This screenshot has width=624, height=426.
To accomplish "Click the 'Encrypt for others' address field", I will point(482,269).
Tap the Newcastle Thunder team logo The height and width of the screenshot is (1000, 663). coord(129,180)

* * *

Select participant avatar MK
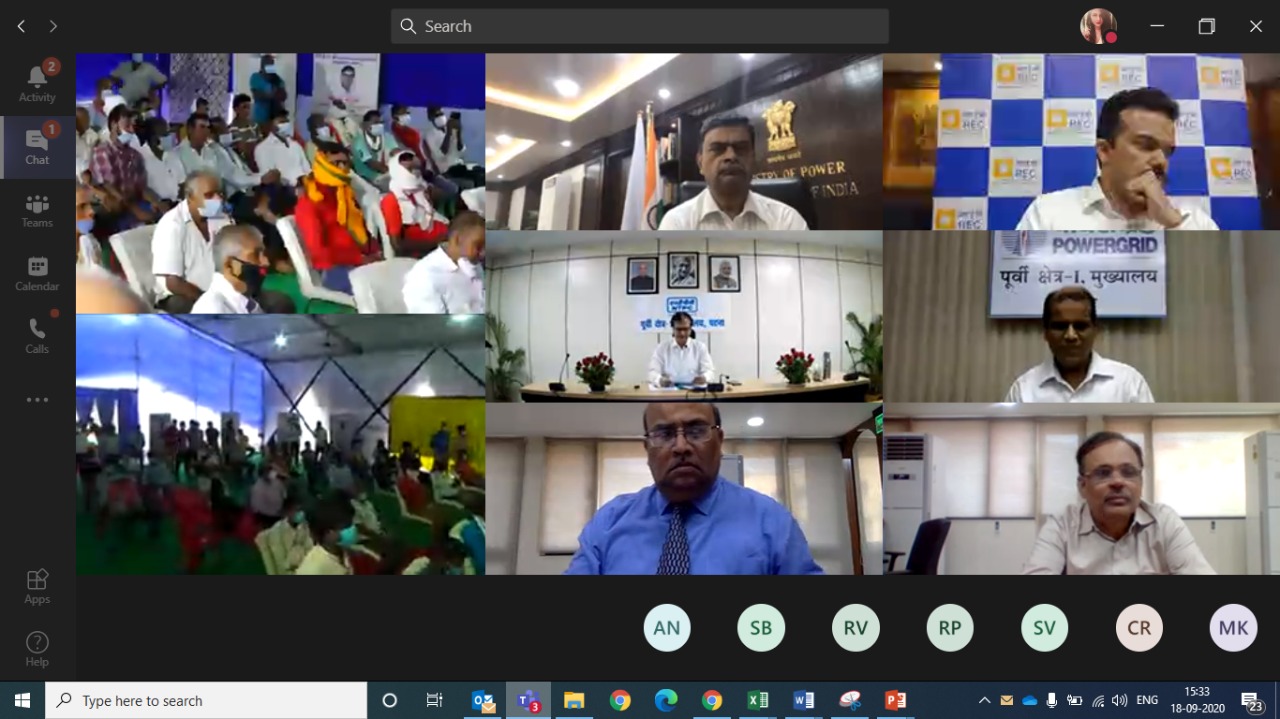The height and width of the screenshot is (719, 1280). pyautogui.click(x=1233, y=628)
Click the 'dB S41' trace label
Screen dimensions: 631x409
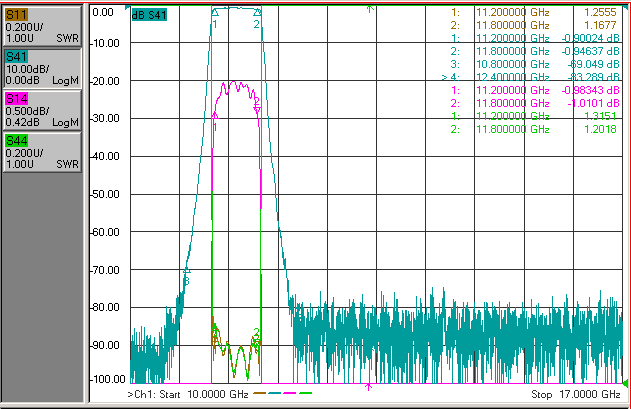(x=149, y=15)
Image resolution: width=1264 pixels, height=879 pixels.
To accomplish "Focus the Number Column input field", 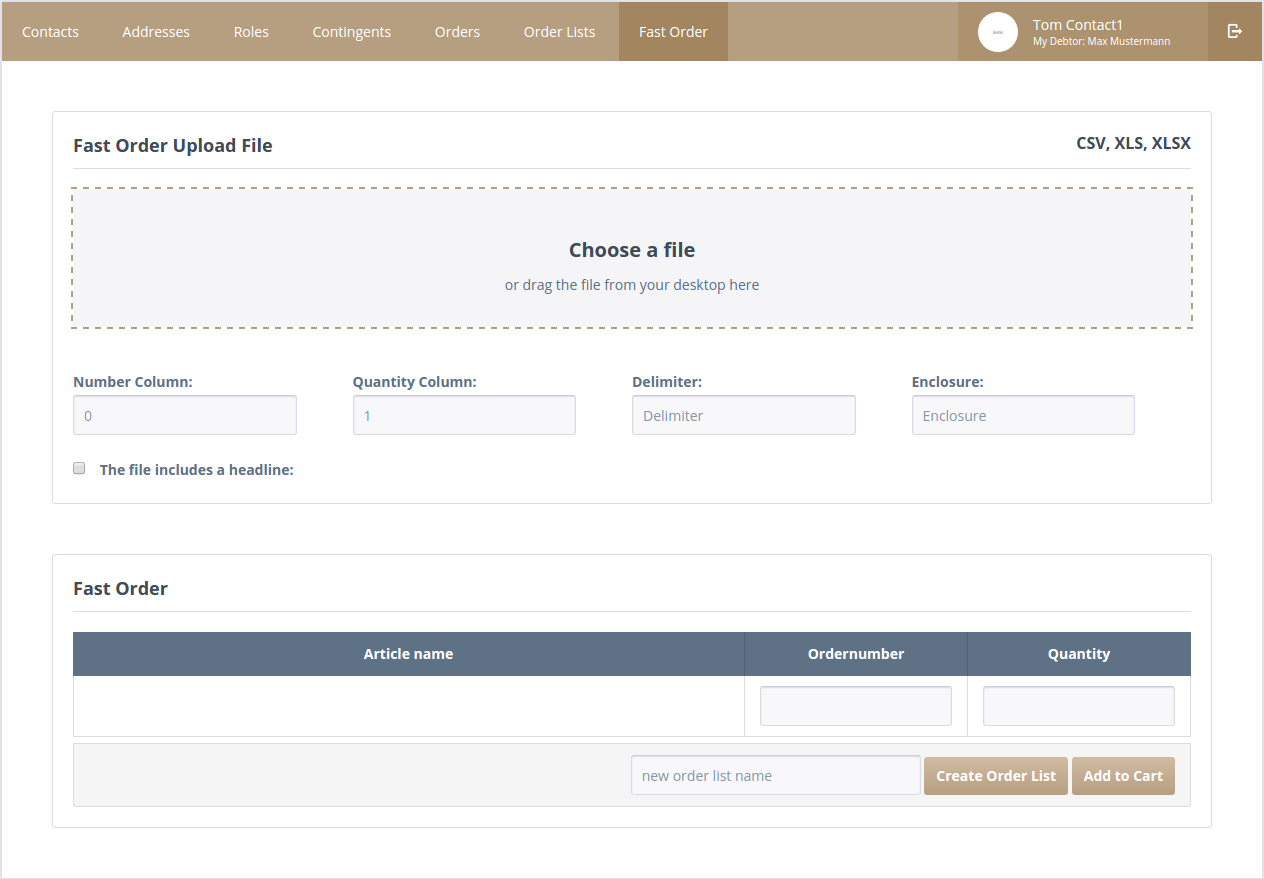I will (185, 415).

__TASK__:
Word for word, restate the lines of the listing above starting at the line with "This screenshot has width=624, height=426." and ending at the line with "Tap the Newcastle", and nothing outside them.

__RESPONSE BELOW__:
This screenshot has width=624, height=426.
To accomplish "Click the 'Encrypt for others' address field", I will point(482,269).
Tap the Newcastle Thunder team logo The height and width of the screenshot is (1000, 663). coord(129,180)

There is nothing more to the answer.